How are we in Myanmar showing our appreciation to the 390,092 Myanmar teachers consisting of 74,195 male teachers and 315,897 female teachers, 196,192 who are in the urban areas teaching 39,69788 students between the ages of 5 and 19 and 193,900 who are in the rural areas teaching 10,583640 students between the ages of 5 and 19? (Calculations are based on figures provided in 2014 Myanmar Population and Housing Census.) Myanmar people continue to follow the tradition of valuing education upheld since ancient times, as they regard it as not only developing knowledge but also good morals. In the same way, they also continue to show great respect to teachers and accord them the same status as the Lord Buddha, His teachings, the Sangha and one’s parents. Teachers are traditionally seen as undertaking the duties of protecting their pupils from harm, giving guidance, providing knowledge and skills, and recommending their students to appropriate persons. In return, since the days when all children attended monastic schools, students are expected to be active participants in the class, abide by the teachers’ guidance, learn what they are taught, treat their teachers warmly, and take care of their teachers’ needs. Many in Myanmar, especially women, have been drawn to the profession, not because of the salary, since teachers have always been poorly paid, but because of the high regards shown to teachers by society, the opportunity to develop the minds of young people, the tranquil nature of the work and the honest way of earning a living.

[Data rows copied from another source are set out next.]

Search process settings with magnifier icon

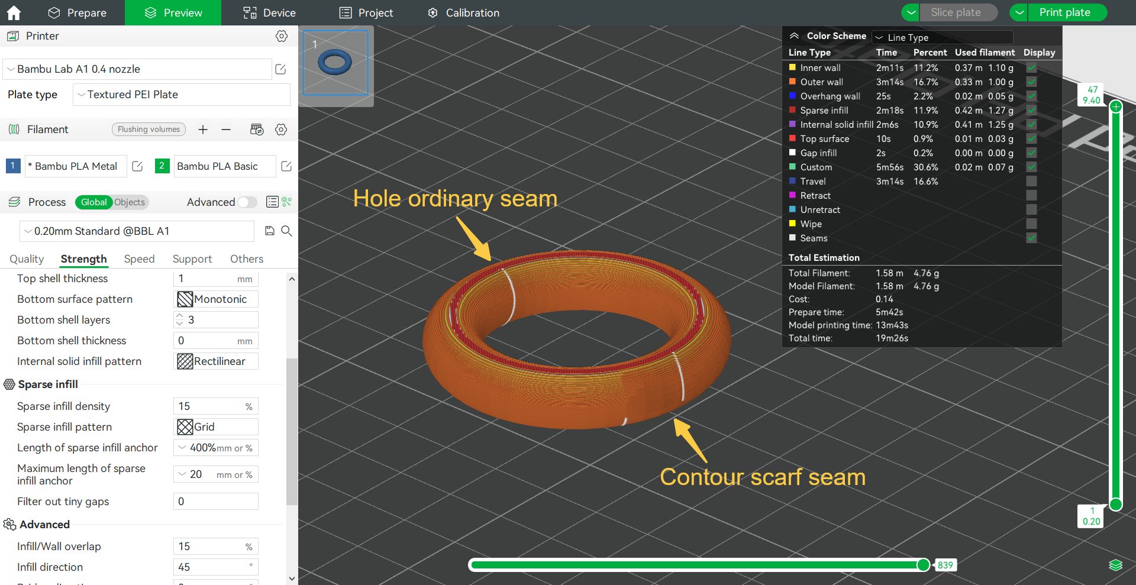point(287,231)
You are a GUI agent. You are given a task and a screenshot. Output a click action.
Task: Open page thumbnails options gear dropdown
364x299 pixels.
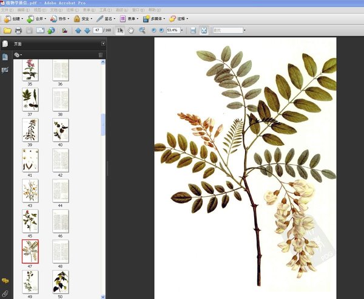tap(18, 55)
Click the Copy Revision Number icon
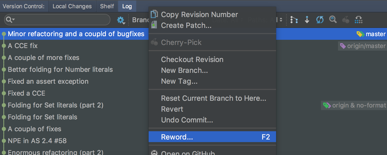 (154, 14)
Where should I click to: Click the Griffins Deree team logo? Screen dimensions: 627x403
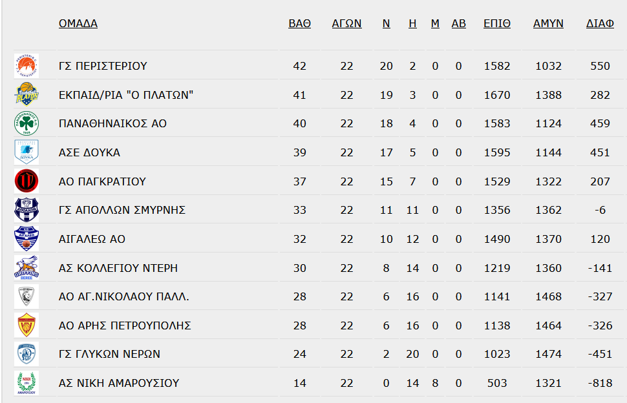(27, 267)
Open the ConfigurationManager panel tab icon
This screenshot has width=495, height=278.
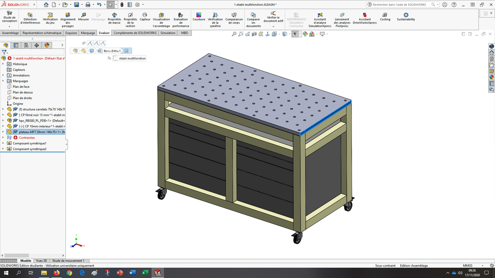coord(26,45)
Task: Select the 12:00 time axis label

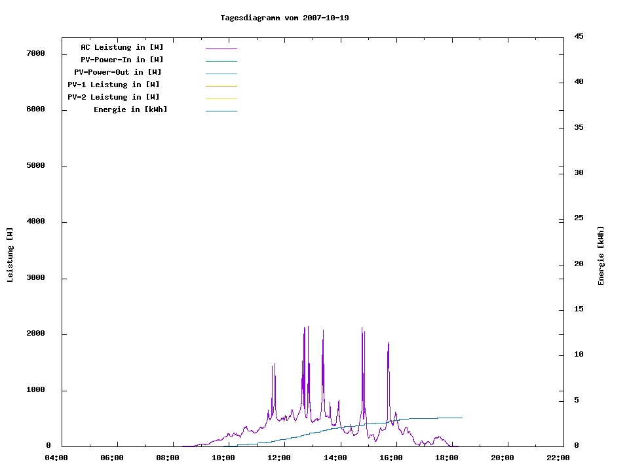Action: (x=280, y=458)
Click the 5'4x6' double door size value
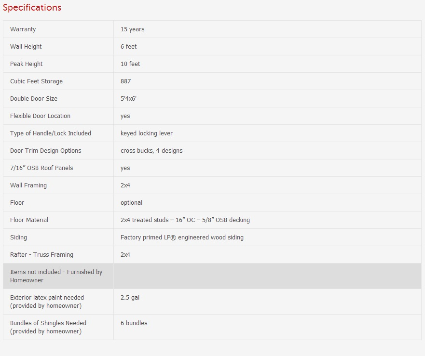 click(x=129, y=99)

There is no doubt that much needs to be done to improve the status of teachers in developing countries like Myanmar. However, an initial few steps should make them quite happy. Firstly, governments must try to improve teachers’ social standard by increasing their salary to match it with the amount of time, effort and preparations they have to put in to educate our children, and providing them with decent accommodation close to the schools where they work, especially for those living in less developed areas where transportation is difficulty, housing is poor and facilities are limited. Secondly, a variety of awards should be introduced to honour distinguished teachers so that their achievements and hard work will be made well known in their respective community that may not know how hard teachers have to work. Thirdly, teachers should be empowered by allowing them a role in the management of their schools and what and how students are taught. Moreover, promotions and transfers should be merit based such as, by giving priority to teachers who are outstanding and who have worked for a certain numbers of years in remote regions. Similarly, more training institutions should be opened to reduce the backlog of teachers who wish to undertake professional development through further studies and to improve their promotion prospects. Measures should also be taken to appoint more teachers in rural areas so that student teacher ratio will be as close to that of in urban areas thereby reducing the workload of teachers and enabling teachers to improve their quality by giving them more time for lesson preparation and professional development. Finally, all schools should be provided with the required facilities and teaching aids to improve the working conditions of teachers.
There is no doubt that we need to think, and think creatively, in seeking ways and means to keep teachers happy and satisfied, as happy teachers will mean more effective and dynamic teachers and more effective, efficient and dynamic teachers will mean a better learning environment for all our children, whether in rural or urban areas, where they can seek the knowledge, skills and competencies demanded by 21st century.